SICP - Solution: Exercise 1.19

Oct 14, 2018 01:03 · 403 words · 2 minute read

Exercise 1.19: There is a clever algorithm for computing the Fibonacci numbers in a logarithmic number of steps. Recall the transformation of the state variables $a$ and $b$ in the fib-iter process of 1.2.2: $a\leftarrow a+b$ and $b\leftarrow a$. Call this transformation $T$, and observe that applying $T$ over and over again $n$ times, starting with 1 and 0, produces the pair ${\text{Fib}(n+1)}$ and ${\text{Fib}(n)}$. In other words, the Fibonacci numbers are produced by applying $T^n$, the $n^{\text{th}}$ power of the transformation $T$, starting with the pair (1, 0). Now consider $T$ to be the special case of ${p=0}$ and ${q=0}$ in a family of transformations $T_{pq}$, where $T_{pq}$ transforms the pair ${(a,b)}$ according to $a\leftarrow{bq}+{aq}+{ap}$ and $b\leftarrow{bp}+{aq}$. Show that if we apply such a transformation $T_{pq}$ twice, the effect is the same as using a single transformation $T_{p’q’}$ of the same form, and compute $p′$ and $q′$ in terms of $p$ and $q$. This gives us an explicit way to square these transformations, and thus we can compute $T^n$ using successive squaring, as in the fast-expt procedure.
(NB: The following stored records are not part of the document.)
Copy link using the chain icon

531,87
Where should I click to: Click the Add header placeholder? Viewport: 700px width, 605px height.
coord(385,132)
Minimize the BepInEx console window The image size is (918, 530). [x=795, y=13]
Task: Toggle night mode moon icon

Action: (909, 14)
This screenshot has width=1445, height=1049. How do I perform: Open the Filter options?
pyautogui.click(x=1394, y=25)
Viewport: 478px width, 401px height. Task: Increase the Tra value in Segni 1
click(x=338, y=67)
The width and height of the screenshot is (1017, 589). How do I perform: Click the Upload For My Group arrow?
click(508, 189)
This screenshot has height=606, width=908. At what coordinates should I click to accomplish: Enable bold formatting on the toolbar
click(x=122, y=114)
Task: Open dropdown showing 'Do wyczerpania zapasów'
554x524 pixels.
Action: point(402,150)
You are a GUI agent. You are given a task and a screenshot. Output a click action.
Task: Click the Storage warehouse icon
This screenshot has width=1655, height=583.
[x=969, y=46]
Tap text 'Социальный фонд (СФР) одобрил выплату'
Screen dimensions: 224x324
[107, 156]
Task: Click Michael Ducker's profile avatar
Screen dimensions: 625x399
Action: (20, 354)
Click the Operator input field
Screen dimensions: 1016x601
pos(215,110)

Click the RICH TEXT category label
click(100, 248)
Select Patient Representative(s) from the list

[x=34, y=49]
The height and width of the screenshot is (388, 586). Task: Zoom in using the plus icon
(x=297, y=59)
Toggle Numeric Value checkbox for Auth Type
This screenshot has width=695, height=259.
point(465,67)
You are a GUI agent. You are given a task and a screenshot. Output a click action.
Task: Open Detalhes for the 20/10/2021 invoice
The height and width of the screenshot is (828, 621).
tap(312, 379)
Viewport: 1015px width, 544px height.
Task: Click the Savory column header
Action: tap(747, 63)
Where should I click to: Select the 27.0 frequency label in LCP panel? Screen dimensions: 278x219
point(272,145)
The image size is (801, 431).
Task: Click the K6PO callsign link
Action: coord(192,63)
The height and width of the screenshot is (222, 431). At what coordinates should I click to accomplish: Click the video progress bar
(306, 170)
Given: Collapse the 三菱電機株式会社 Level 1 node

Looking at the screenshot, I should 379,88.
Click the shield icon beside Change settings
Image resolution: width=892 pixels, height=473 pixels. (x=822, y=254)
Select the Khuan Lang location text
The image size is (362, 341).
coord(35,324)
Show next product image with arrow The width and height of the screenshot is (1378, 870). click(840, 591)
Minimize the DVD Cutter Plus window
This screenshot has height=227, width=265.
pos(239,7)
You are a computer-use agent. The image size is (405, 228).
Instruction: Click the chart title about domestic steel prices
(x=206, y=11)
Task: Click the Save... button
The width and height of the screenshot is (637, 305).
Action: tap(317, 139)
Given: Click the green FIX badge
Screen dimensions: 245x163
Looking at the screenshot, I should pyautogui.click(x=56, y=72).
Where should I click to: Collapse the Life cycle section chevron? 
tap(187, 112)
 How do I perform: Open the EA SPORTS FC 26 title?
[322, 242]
Put this all together to complete the following procedure, which runs in a logarithmic number of steps:

(define (fib n)
  (fib-iter 1 0 0 1 n))

(define (fib-iter a b p q count)
  (cond ((= count 0)
         b)
        ((even? count)
         (fib-iter a
                   b
                   ⟨??⟩  ;compute p'
                   ⟨??⟩  ;compute q'
                   (/ count 2)))
        (else
         (fib-iter (+ (* b q)
                      (* a q)
                      (* a p))
                   (+ (* b p)
                      (* a q))
                   p
                   q
                   (- count 1)))))

Solution

To solve this problem, it is necessary expand $T_{pq}\left(T_{pq}(a,b)\right)$ and see if we can refactor it:

$$T_{pq}(a,b)=(bq+aq+ap,\;bp+aq)$$

$$T_{pq}\left(T_{pq}(a,b)\right)=(\left(bp+aq\right)q+\left(bq+aq+ap\right)q+\left(bq+aq+ap\right)p,\;\left(\;bp+aq\right)p+\left(bq+aq+ap\right)q)$$

$$T_{pq}\left(T_{pq}(a,b)\right)=(bpq+aq^2+bq^2+aq^2+aqp+bqp+aqp+ap^2,\;bp^2+aqp+bq^2+aq^2+aqp)$$

Which can be rewritten as:

$$T_{pq}\left(T_{pq}(a,b)\right)=(b(2qp+q^2)+a(q^2+p^2)+a(2qp+q^2),\;b(p^2+q^2)+a(2qp+q^2))=T_{p’q’}$$

$$p’=p^2+q^2$$

$$q’=2qp+q^2$$

(define (fib n)
  (fib-iter 1 0 0 1 n))

(define (fib-iter a b p q count)
  (cond ((= count 0)
         b)
        ((even? count)
         (fib-iter a
                   b
                   (+ (* p p) (* q q))    ;compute p'
                   (+ (* 2 q p) (* q q))  ;compute q'
                   (/ count 2)))
        (else
         (fib-iter (+ (* b q)
                      (* a q)
                      (* a p))
                   (+ (* b p)
                      (* a q))
                   p
                   q
                   (- count 1)))))

(fib 17)

Which gives the trace:

>(fib-iter 1 0 0 1 17)
>(fib-iter 1 1 0 1 16)
>(fib-iter 1 1 1 1 8)
>(fib-iter 1 1 2 3 4)
>(fib-iter 1 1 13 21 2)
>(fib-iter 1 1 610 987 1)
>(fib-iter 2584 1597 610 987 0)
<1597